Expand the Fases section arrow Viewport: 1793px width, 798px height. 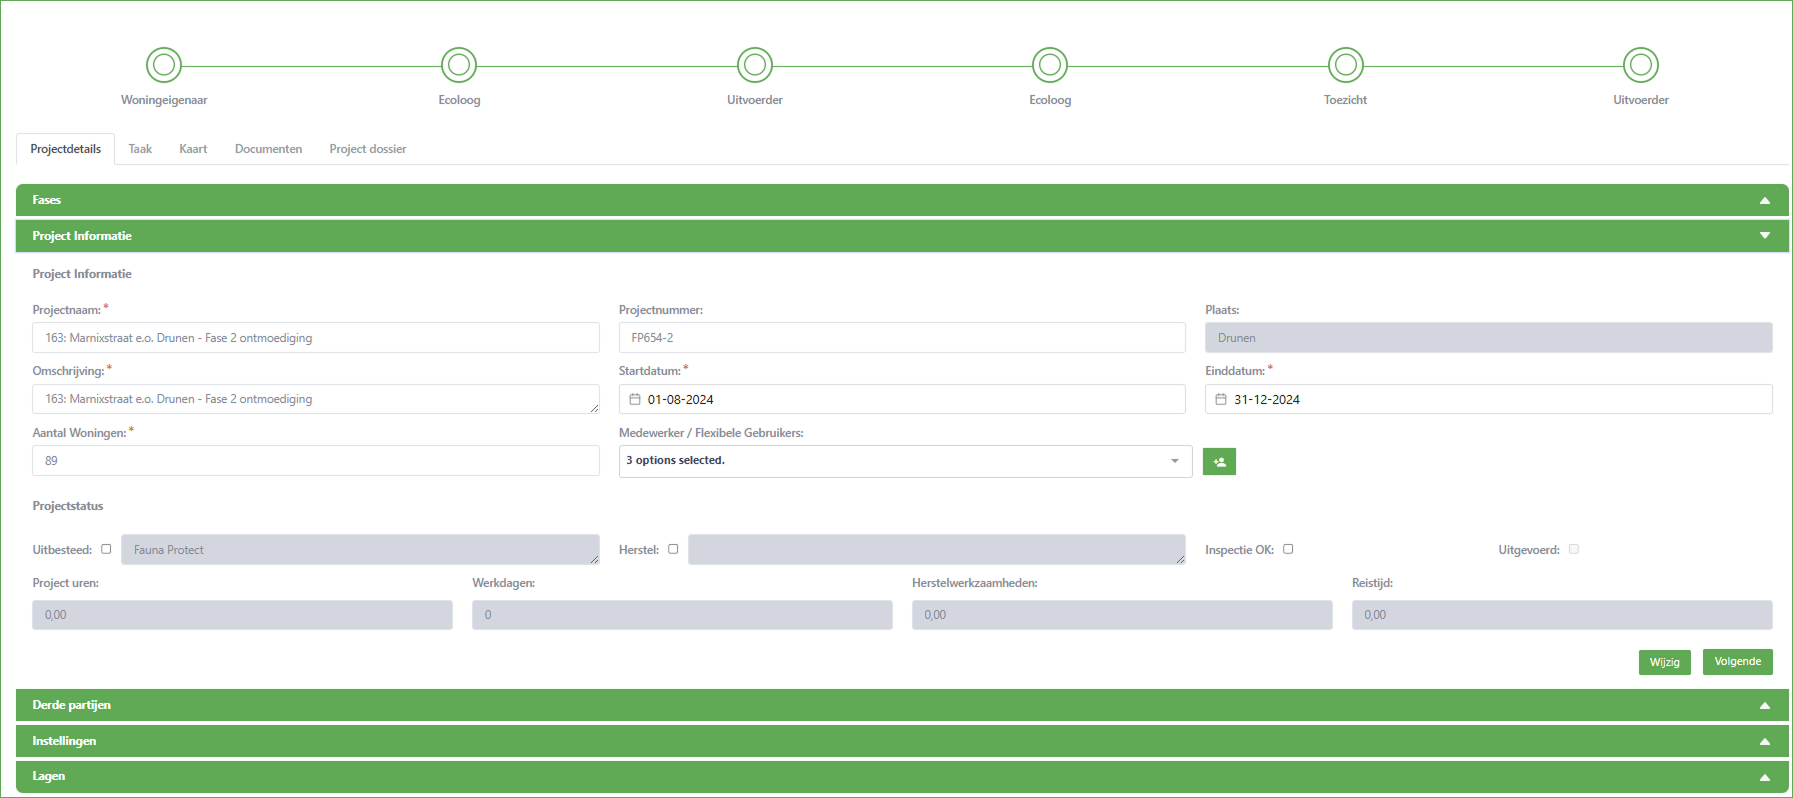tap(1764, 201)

...

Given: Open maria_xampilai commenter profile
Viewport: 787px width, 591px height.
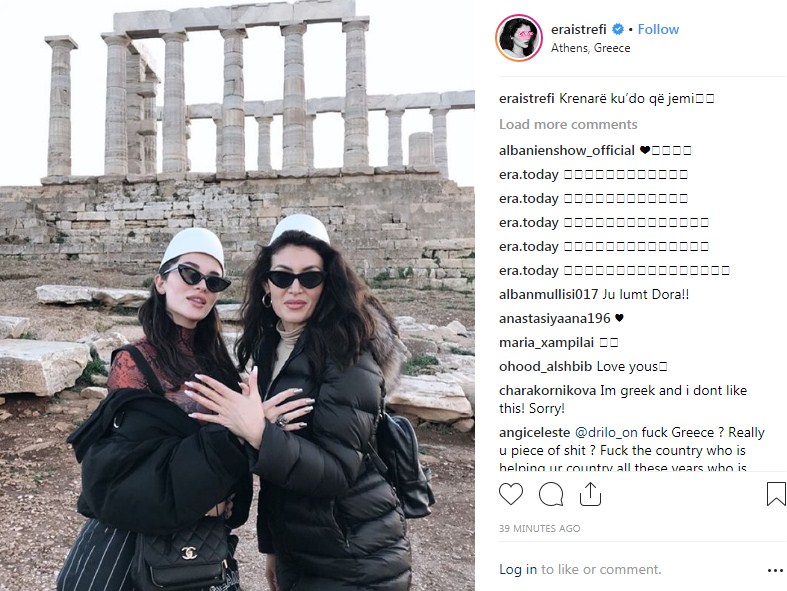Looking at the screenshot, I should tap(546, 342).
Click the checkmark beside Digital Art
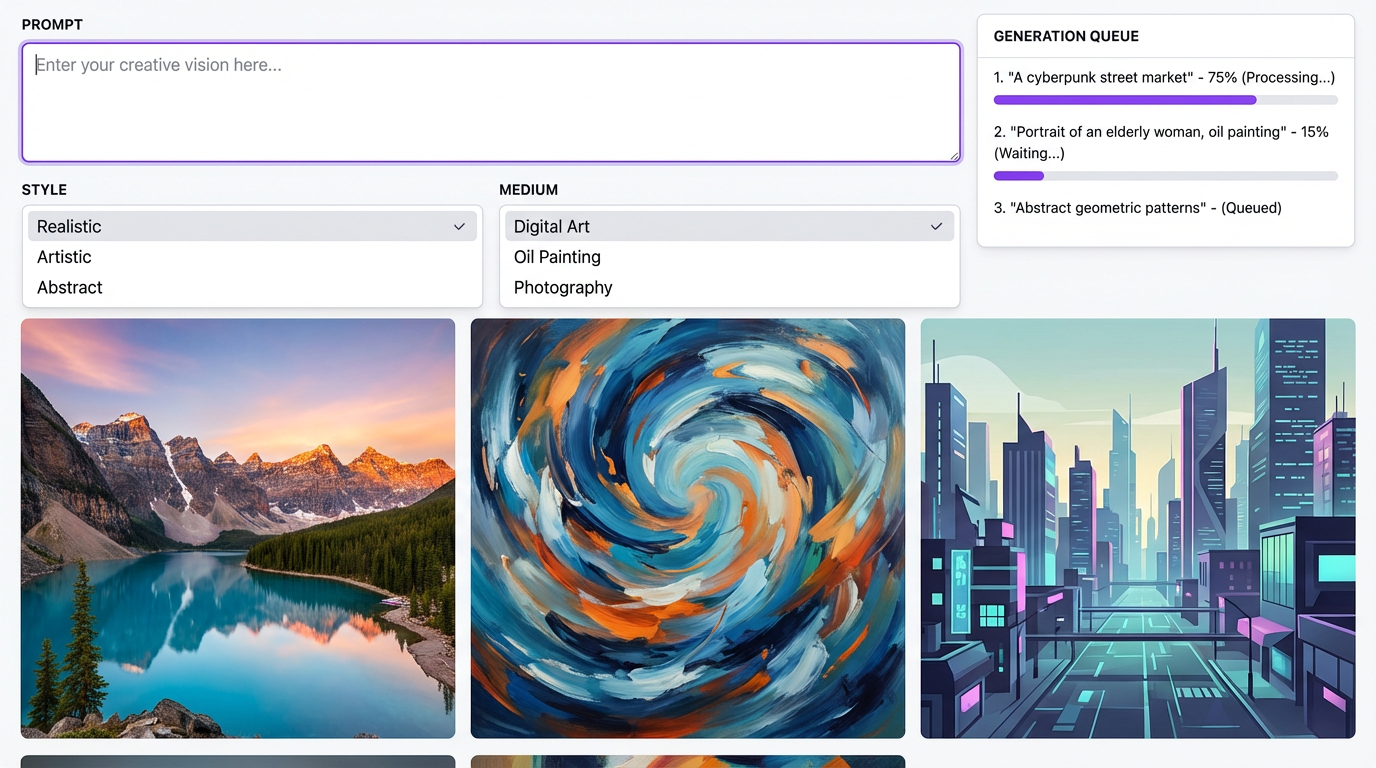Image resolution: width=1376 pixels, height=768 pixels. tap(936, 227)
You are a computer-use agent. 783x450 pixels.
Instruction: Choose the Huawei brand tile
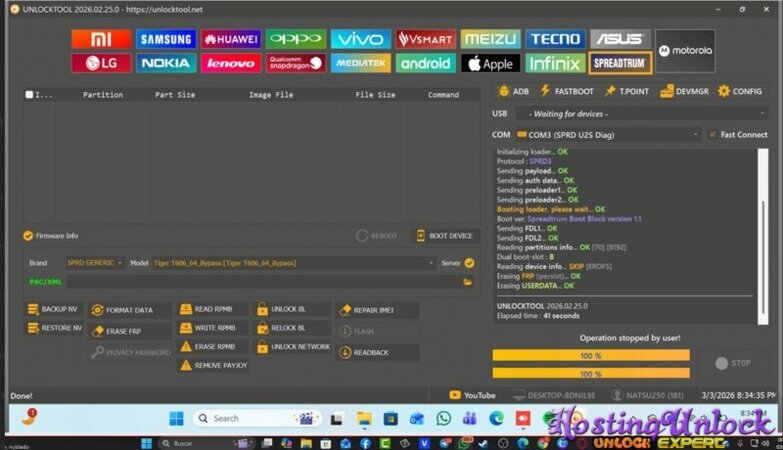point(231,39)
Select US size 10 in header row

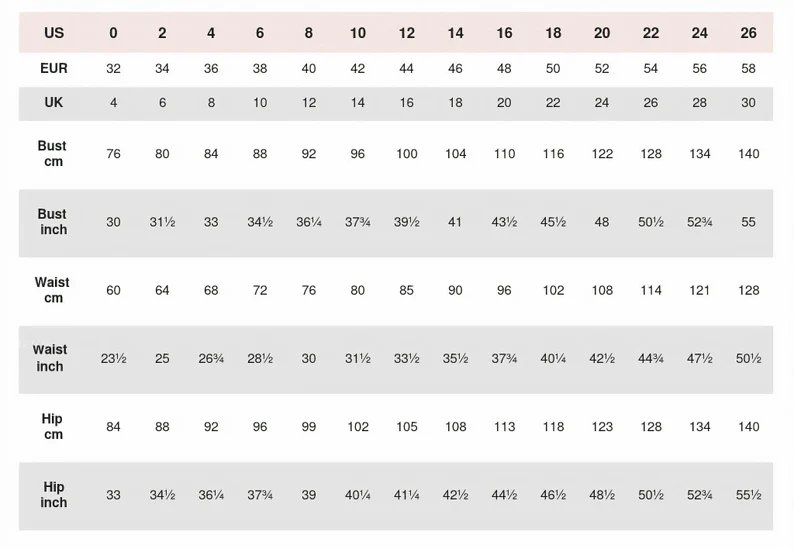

## SET PROBLEM:
Copy the lines starting at the one that contains "Click the checkmark beside Digital Art" and ending at the one that contains "Select US size 10 in header row", leaving the pictures out of your answer.

## RESULT OF THIS TASK:
Click the checkmark beside Digital Art
Image resolution: width=1376 pixels, height=768 pixels. tap(936, 227)
You are a computer-use agent. 783x450 pixels.
Instruction: Choose the Huawei brand tile
point(231,39)
Select US size 10 in header row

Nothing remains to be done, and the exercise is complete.